◆ Exercise brief ◆
Count every line in the entries below that contains the word "width", and give only that number.

◆ The input ◆
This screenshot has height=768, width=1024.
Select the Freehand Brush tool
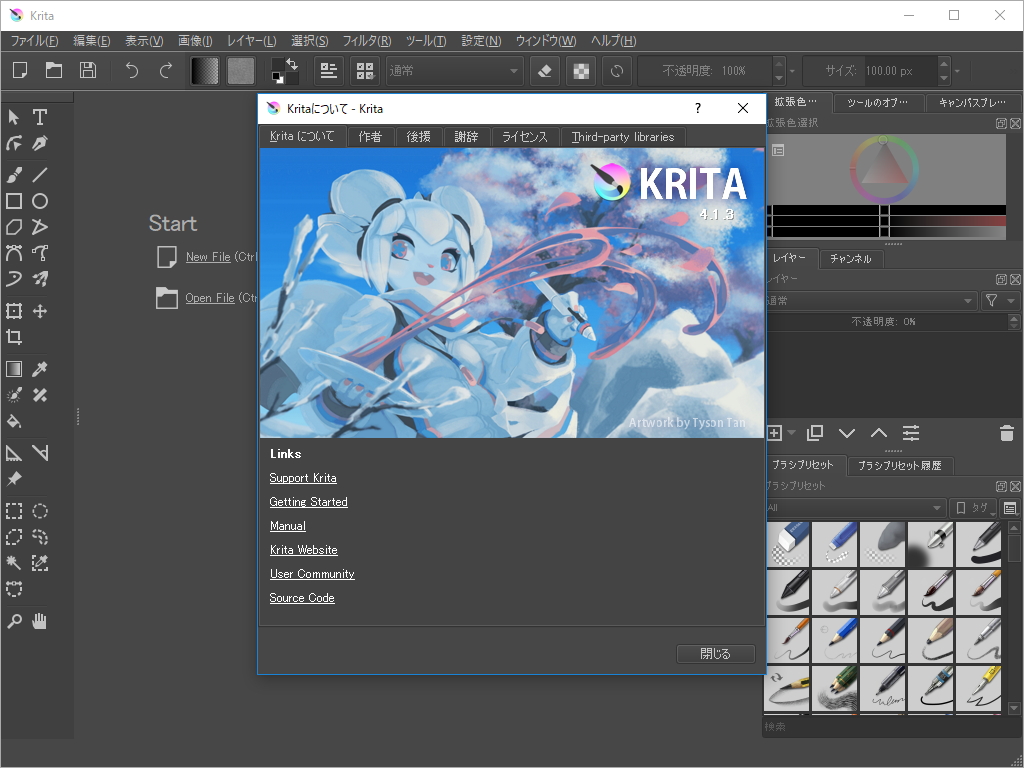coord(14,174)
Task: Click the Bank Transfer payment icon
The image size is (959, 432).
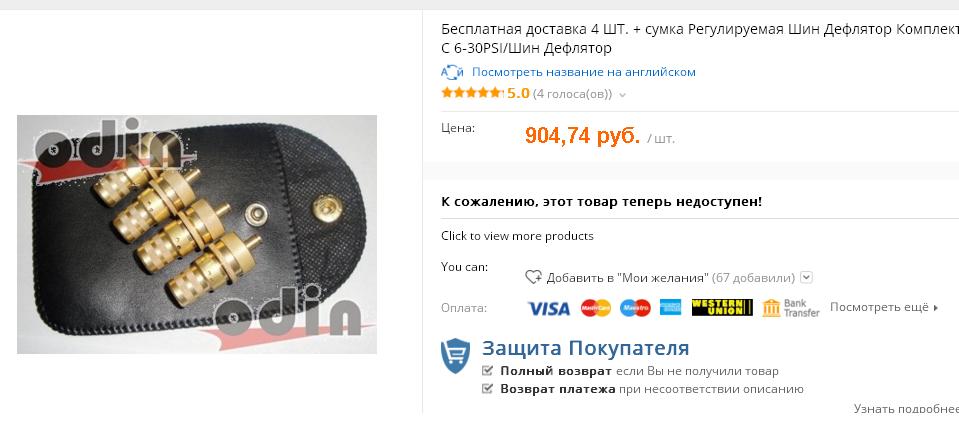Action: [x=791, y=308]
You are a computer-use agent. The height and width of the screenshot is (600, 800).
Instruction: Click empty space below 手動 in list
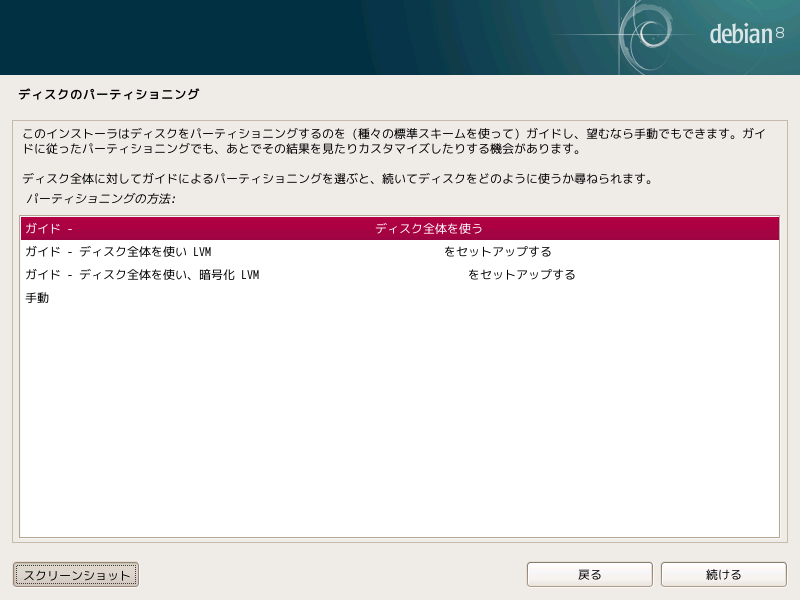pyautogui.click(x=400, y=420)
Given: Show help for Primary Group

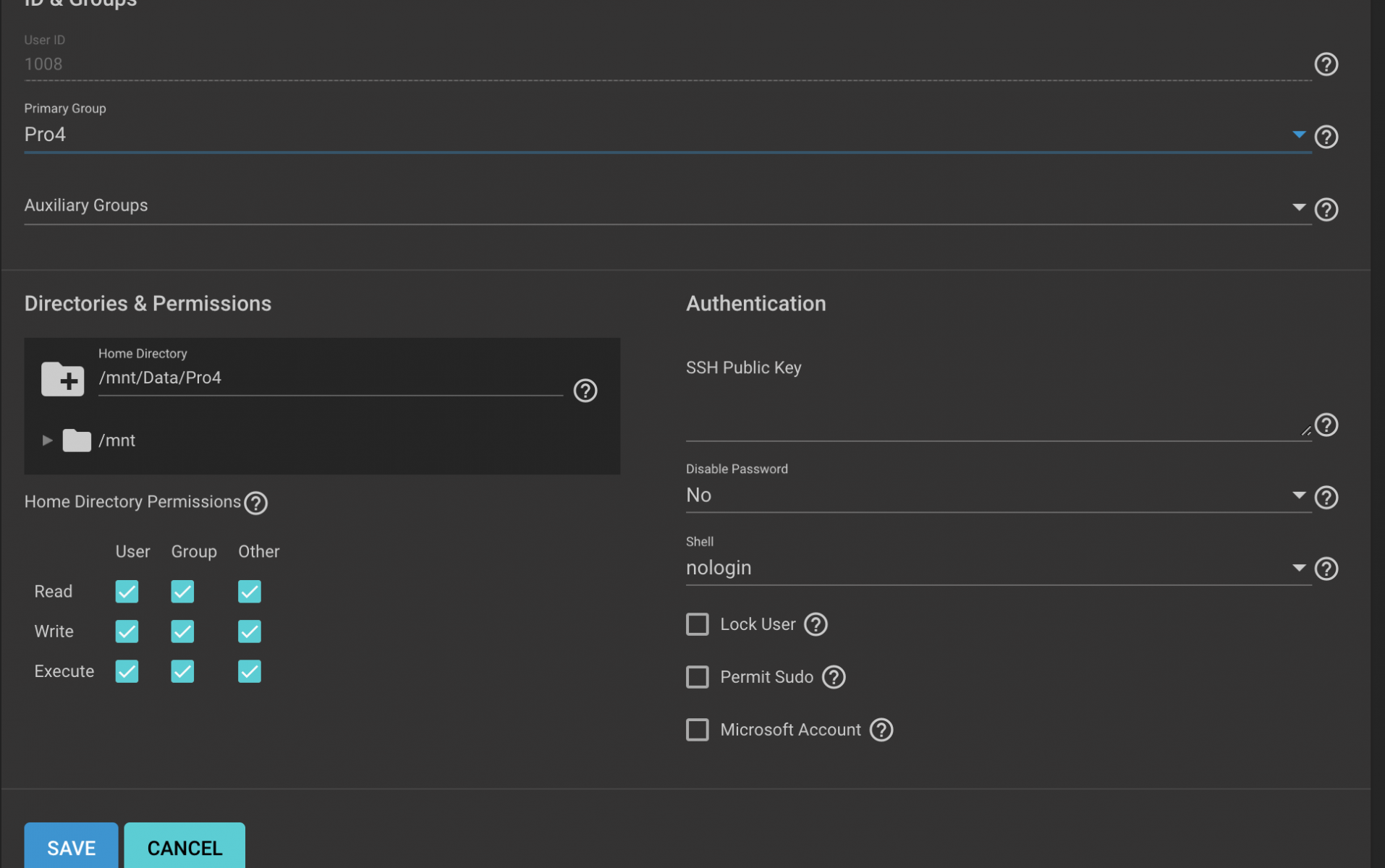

◆ Output ◆
2